Required action: Would you print the records as they stand, down to the last character?

[Saved data entries]
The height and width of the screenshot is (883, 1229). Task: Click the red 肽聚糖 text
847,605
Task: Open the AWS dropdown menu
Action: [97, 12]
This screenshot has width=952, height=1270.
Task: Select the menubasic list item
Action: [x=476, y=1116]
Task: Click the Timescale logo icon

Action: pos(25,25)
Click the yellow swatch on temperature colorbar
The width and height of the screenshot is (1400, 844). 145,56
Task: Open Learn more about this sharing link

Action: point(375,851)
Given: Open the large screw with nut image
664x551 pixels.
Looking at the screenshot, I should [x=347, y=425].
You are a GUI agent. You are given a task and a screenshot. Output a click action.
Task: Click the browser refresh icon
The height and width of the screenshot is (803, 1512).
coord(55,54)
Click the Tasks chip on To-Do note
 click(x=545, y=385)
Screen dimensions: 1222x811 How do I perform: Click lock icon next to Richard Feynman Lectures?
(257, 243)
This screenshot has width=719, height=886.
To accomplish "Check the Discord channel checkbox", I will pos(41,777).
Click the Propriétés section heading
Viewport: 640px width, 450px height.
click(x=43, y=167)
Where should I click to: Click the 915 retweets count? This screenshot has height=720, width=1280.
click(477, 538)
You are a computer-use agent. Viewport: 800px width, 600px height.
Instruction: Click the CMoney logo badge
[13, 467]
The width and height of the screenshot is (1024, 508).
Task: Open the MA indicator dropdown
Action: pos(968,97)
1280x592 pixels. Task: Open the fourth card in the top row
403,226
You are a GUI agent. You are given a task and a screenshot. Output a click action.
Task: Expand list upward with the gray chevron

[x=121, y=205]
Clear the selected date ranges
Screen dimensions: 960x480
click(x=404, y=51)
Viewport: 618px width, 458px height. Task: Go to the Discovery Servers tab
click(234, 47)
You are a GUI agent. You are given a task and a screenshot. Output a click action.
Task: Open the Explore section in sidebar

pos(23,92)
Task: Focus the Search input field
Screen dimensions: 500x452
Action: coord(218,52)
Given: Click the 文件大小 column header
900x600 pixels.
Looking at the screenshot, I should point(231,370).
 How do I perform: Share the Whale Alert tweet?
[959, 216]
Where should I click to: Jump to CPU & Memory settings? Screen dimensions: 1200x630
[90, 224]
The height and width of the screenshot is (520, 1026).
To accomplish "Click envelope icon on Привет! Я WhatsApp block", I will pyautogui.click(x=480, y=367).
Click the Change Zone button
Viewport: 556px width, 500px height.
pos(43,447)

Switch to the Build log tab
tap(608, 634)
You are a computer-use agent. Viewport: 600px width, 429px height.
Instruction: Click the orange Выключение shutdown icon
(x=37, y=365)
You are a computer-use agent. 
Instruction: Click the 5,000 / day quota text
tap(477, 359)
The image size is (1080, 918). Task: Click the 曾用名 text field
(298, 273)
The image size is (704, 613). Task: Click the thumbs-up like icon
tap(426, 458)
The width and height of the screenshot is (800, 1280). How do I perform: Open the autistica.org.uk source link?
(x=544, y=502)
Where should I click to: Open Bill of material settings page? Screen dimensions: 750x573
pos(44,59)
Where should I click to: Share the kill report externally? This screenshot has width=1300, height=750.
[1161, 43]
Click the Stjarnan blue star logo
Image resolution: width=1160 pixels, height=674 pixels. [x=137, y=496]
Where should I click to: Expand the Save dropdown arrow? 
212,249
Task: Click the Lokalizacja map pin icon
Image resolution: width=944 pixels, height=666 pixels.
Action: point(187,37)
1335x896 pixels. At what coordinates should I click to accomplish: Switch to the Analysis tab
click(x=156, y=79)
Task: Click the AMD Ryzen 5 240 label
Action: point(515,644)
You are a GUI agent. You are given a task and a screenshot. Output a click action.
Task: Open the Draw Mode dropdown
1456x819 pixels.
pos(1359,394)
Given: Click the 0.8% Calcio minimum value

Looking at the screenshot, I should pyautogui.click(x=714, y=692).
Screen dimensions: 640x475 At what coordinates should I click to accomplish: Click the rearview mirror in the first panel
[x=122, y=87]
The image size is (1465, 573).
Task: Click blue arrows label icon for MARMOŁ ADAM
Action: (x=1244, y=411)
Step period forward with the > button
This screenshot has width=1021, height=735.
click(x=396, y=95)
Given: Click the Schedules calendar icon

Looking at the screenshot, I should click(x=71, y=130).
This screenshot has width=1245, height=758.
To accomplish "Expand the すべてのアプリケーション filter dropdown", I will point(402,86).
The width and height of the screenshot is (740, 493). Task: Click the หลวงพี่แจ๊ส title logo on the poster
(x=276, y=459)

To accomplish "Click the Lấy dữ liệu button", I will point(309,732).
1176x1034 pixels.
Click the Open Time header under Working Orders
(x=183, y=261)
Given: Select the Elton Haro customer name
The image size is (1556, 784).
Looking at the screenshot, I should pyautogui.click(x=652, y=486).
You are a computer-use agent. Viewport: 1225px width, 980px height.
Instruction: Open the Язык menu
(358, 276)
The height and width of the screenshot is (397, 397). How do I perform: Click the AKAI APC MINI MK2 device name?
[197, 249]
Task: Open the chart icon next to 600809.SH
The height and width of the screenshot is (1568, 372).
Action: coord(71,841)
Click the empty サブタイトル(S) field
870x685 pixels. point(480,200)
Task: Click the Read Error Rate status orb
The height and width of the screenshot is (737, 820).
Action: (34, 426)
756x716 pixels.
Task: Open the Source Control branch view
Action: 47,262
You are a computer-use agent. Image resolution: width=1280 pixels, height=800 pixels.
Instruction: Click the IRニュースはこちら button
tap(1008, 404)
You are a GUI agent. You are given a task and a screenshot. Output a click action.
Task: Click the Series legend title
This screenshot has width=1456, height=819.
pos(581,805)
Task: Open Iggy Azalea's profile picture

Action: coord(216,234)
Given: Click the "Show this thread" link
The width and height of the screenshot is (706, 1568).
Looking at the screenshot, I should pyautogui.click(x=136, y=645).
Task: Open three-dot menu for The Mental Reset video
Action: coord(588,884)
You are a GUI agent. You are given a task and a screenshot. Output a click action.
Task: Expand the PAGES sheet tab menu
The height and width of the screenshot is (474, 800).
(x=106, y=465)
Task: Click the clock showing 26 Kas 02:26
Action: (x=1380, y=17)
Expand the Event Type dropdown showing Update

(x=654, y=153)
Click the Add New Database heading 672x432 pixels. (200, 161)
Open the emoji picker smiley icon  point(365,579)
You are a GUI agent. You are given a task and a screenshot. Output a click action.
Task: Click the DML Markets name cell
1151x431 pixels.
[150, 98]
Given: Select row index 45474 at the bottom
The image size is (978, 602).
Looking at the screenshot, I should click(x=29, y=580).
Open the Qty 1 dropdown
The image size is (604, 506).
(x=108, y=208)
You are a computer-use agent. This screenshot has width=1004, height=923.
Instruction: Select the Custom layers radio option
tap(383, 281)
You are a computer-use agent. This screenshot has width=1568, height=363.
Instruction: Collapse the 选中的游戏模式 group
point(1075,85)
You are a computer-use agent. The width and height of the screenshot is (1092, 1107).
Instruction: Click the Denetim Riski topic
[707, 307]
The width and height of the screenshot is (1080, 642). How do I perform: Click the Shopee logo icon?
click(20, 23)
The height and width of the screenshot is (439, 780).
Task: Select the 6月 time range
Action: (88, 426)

Solution to the problem:
The height and width of the screenshot is (883, 1229). Task: Click the red 肽聚糖 text
847,605
Task: Open the AWS dropdown menu
Action: [97, 12]
This screenshot has width=952, height=1270.
Task: Select the menubasic list item
Action: [x=476, y=1116]
Task: Click the Timescale logo icon

Action: pos(25,25)
Click the yellow swatch on temperature colorbar
The width and height of the screenshot is (1400, 844). 145,56
Task: Open Learn more about this sharing link

Action: point(375,851)
Given: Open the large screw with nut image
664x551 pixels.
Looking at the screenshot, I should [x=347, y=425].
You are a GUI agent. You are given a task and a screenshot. Output a click action.
Task: Click the browser refresh icon
The height and width of the screenshot is (803, 1512).
coord(55,54)
Click the Tasks chip on To-Do note
 click(x=545, y=385)
Screen dimensions: 1222x811 How do I perform: Click lock icon next to Richard Feynman Lectures?
(257, 243)
This screenshot has width=719, height=886.
To accomplish "Check the Discord channel checkbox", I will pos(41,777).
Click the Propriétés section heading
Viewport: 640px width, 450px height.
click(x=43, y=167)
Where should I click to: Click the 915 retweets count? This screenshot has height=720, width=1280.
click(477, 538)
You are a computer-use agent. Viewport: 800px width, 600px height.
Instruction: Click the CMoney logo badge
[13, 467]
The width and height of the screenshot is (1024, 508).
Task: Open the MA indicator dropdown
Action: pos(968,97)
1280x592 pixels. Task: Open the fourth card in the top row
403,226
You are a GUI agent. You are given a task and a screenshot. Output a click action.
Task: Expand list upward with the gray chevron

[x=121, y=205]
Clear the selected date ranges
Screen dimensions: 960x480
click(x=404, y=51)
Viewport: 618px width, 458px height. Task: Go to the Discovery Servers tab
click(234, 47)
You are a GUI agent. You are given a task and a screenshot. Output a click action.
Task: Open the Explore section in sidebar

pos(23,92)
Task: Focus the Search input field
Screen dimensions: 500x452
Action: coord(218,52)
Given: Click the 文件大小 column header
900x600 pixels.
Looking at the screenshot, I should point(231,370).
 How do I perform: Share the Whale Alert tweet?
[959, 216]
Where should I click to: Jump to CPU & Memory settings? Screen dimensions: 1200x630
[90, 224]
The height and width of the screenshot is (520, 1026).
To accomplish "Click envelope icon on Привет! Я WhatsApp block", I will pyautogui.click(x=480, y=367).
Click the Change Zone button
Viewport: 556px width, 500px height.
pos(43,447)

Switch to the Build log tab
tap(608, 634)
You are a computer-use agent. Viewport: 600px width, 429px height.
Instruction: Click the orange Выключение shutdown icon
(x=37, y=365)
You are a computer-use agent. 
Instruction: Click the 5,000 / day quota text
tap(477, 359)
The image size is (1080, 918). Task: Click the 曾用名 text field
(298, 273)
The image size is (704, 613). Task: Click the thumbs-up like icon
tap(426, 458)
The width and height of the screenshot is (800, 1280). How do I perform: Open the autistica.org.uk source link?
(x=544, y=502)
Where should I click to: Open Bill of material settings page? Screen dimensions: 750x573
pos(44,59)
Where should I click to: Share the kill report externally? This screenshot has width=1300, height=750.
[1161, 43]
Click the Stjarnan blue star logo
Image resolution: width=1160 pixels, height=674 pixels. [x=137, y=496]
Where should I click to: Expand the Save dropdown arrow? 
212,249
Task: Click the Lokalizacja map pin icon
Image resolution: width=944 pixels, height=666 pixels.
Action: point(187,37)
1335x896 pixels. At what coordinates should I click to accomplish: Switch to the Analysis tab
click(x=156, y=79)
Task: Click the AMD Ryzen 5 240 label
Action: point(515,644)
You are a GUI agent. You are given a task and a screenshot. Output a click action.
Task: Open the Draw Mode dropdown
1456x819 pixels.
pos(1359,394)
Given: Click the 0.8% Calcio minimum value

Looking at the screenshot, I should pyautogui.click(x=714, y=692).
Screen dimensions: 640x475 At what coordinates should I click to accomplish: Click the rearview mirror in the first panel
[x=122, y=87]
The image size is (1465, 573).
Task: Click blue arrows label icon for MARMOŁ ADAM
Action: (x=1244, y=411)
Step period forward with the > button
This screenshot has width=1021, height=735.
click(x=396, y=95)
Given: Click the Schedules calendar icon

Looking at the screenshot, I should click(x=71, y=130).
This screenshot has width=1245, height=758.
To accomplish "Expand the すべてのアプリケーション filter dropdown", I will point(402,86).
The width and height of the screenshot is (740, 493). Task: Click the หลวงพี่แจ๊ส title logo on the poster
(x=276, y=459)

To accomplish "Click the Lấy dữ liệu button", I will point(309,732).
1176x1034 pixels.
Click the Open Time header under Working Orders
(x=183, y=261)
Given: Select the Elton Haro customer name
The image size is (1556, 784).
Looking at the screenshot, I should pyautogui.click(x=652, y=486).
You are a computer-use agent. Viewport: 1225px width, 980px height.
Instruction: Open the Язык menu
(358, 276)
The height and width of the screenshot is (397, 397). How do I perform: Click the AKAI APC MINI MK2 device name?
[197, 249]
Task: Open the chart icon next to 600809.SH
The height and width of the screenshot is (1568, 372).
Action: coord(71,841)
Click the empty サブタイトル(S) field
870x685 pixels. point(480,200)
Task: Click the Read Error Rate status orb
The height and width of the screenshot is (737, 820).
Action: (34, 426)
756x716 pixels.
Task: Open the Source Control branch view
Action: 47,262
You are a computer-use agent. Image resolution: width=1280 pixels, height=800 pixels.
Instruction: Click the IRニュースはこちら button
tap(1008, 404)
You are a GUI agent. You are given a task and a screenshot. Output a click action.
Task: Click the Series legend title
This screenshot has width=1456, height=819.
pos(581,805)
Task: Open Iggy Azalea's profile picture

Action: coord(216,234)
Given: Click the "Show this thread" link
The width and height of the screenshot is (706, 1568).
Looking at the screenshot, I should pyautogui.click(x=136, y=645).
Task: Open three-dot menu for The Mental Reset video
Action: coord(588,884)
You are a GUI agent. You are given a task and a screenshot. Output a click action.
Task: Expand the PAGES sheet tab menu
The height and width of the screenshot is (474, 800).
(x=106, y=465)
Task: Click the clock showing 26 Kas 02:26
Action: (x=1380, y=17)
Expand the Event Type dropdown showing Update

(x=654, y=153)
Click the Add New Database heading 672x432 pixels. (200, 161)
Open the emoji picker smiley icon  point(365,579)
You are a GUI agent. You are given a task and a screenshot. Output a click action.
Task: Click the DML Markets name cell
1151x431 pixels.
[150, 98]
Given: Select row index 45474 at the bottom
The image size is (978, 602).
Looking at the screenshot, I should click(x=29, y=580).
Open the Qty 1 dropdown
The image size is (604, 506).
(x=108, y=208)
You are a computer-use agent. This screenshot has width=1004, height=923.
Instruction: Select the Custom layers radio option
tap(383, 281)
You are a computer-use agent. This screenshot has width=1568, height=363.
Instruction: Collapse the 选中的游戏模式 group
point(1075,85)
You are a computer-use agent. The width and height of the screenshot is (1092, 1107).
Instruction: Click the Denetim Riski topic
[707, 307]
The width and height of the screenshot is (1080, 642). How do I perform: Click the Shopee logo icon?
click(20, 23)
The height and width of the screenshot is (439, 780).
Task: Select the 6月 time range
Action: (88, 426)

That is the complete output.